──────── DATASET CONTENT

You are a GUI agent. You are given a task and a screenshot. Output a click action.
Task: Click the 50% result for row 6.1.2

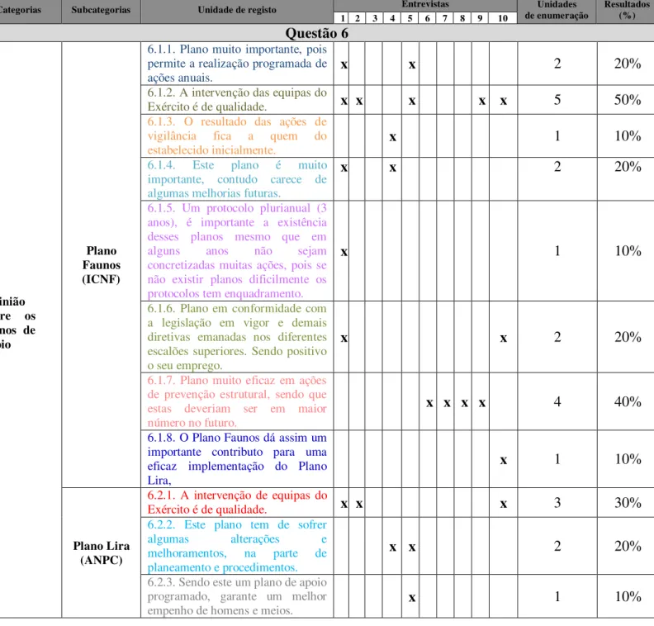click(628, 100)
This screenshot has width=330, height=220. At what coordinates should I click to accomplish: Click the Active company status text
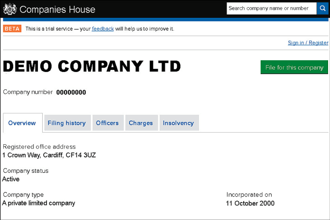(x=11, y=179)
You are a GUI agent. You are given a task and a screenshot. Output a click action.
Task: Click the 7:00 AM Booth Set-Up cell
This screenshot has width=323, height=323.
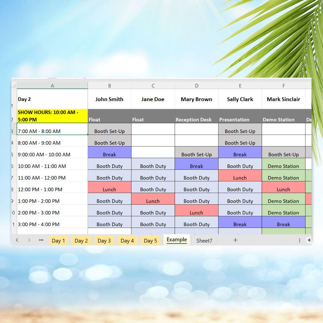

────────────────

EXERCISE PROMPT: An exact transcription of the listing is required, and it must contain no pictures.

TASK SOLUTION:
You are a GUI agent. You are given a task and a screenshot. Output a click action.
Task: Click the 50% result for row 6.1.2

click(628, 100)
This screenshot has width=330, height=220. At what coordinates should I click to accomplish: Click the Active company status text
(x=11, y=179)
You are a GUI agent. You are given a task and a screenshot. Output a click action.
Task: Click the 7:00 AM Booth Set-Up cell
This screenshot has width=323, height=323.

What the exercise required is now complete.